Directed by Tomm Moore & Nora Twomey

Expectations: Low. It doesn’t look like something I’d care about.

I think this one is more of a case of “not for me” than actual poor quality. I’m unable to tell definitively, but for my money The Secret of Kells was long, boring and somewhat harsh on the eyes. Strong words for a film that garnered high praise from nearly all critics, and earned a coveted Oscar nomination for Best Animated Film, but that’s the way the cookie crumbles. Let’s start with the long, boring part. The Secret of Kells is only just over an hour in length, but it feels like three. I was unable to engage with the story right from the get-go so that’s probably why the damn thing felt so long. I tried though, Lord did I try, but at nearly every turn I was bored. There are some genuinely great moments sprinkled here and there, but by the time they arrived I was already so checked out they failed to truly resonate.

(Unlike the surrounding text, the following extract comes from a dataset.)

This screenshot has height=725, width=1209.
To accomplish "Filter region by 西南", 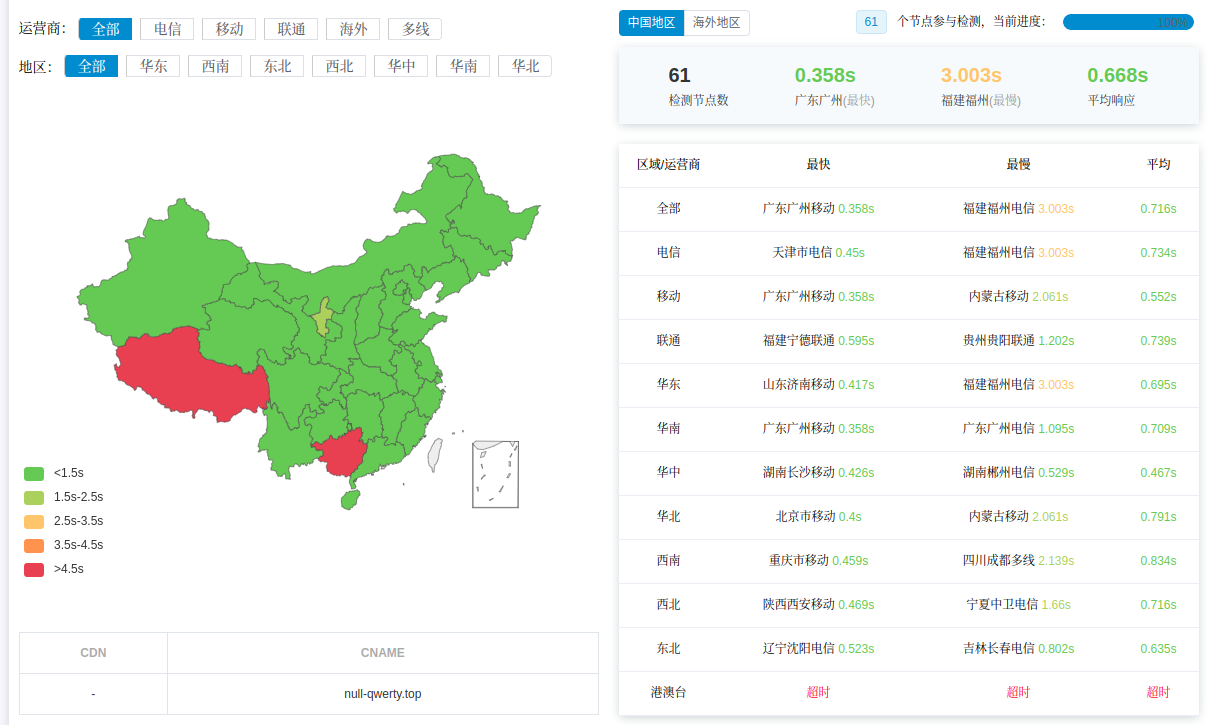I will [x=215, y=66].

And now for the visuals. I get what they were going for: taking influence from the art of the time the story depicts (the 7th century) and running wild with it. This is a fantastic idea and has worked well for films previous, but the thing is that The Secret of Kells actually looks more like something from the workshop of Genndy Tartakovsky, the man behind Samurai Jack, The Powerpuff Girls and Dexter’s Laboratory. I’ve only watched Samurai Jack in any real sense, and I absolutely love that show. What’s interesting about that is that I love it in spite of its art style and character design. I’m not especially fond of the art overall, but the great characters and the level of filmmaking skill and inventiveness exhibited in Samurai Jack is amazing, impressive and thoroughly entertaining. When The Secret of Kells looks pretty much exactly like that, but features little to none of these positives, I can’t help but be bored.

Film is a visual medium and visual aesthetics are one of my most important criteria for liking a film. I didn’t care for the visuals, so it was really hard to get through this one. The film did completely enthrall my cat though, so that’s something. I don’t think it’s so much that The Secret of Kells is a bad movie, but that I just couldn’t connect with it. It is impressive that a small, independent studio can crank out an animated film of this technical quality though. Watch the trailer and if the visuals don’t bother you, you just might get a good time out of this one. All others, look elsewhere.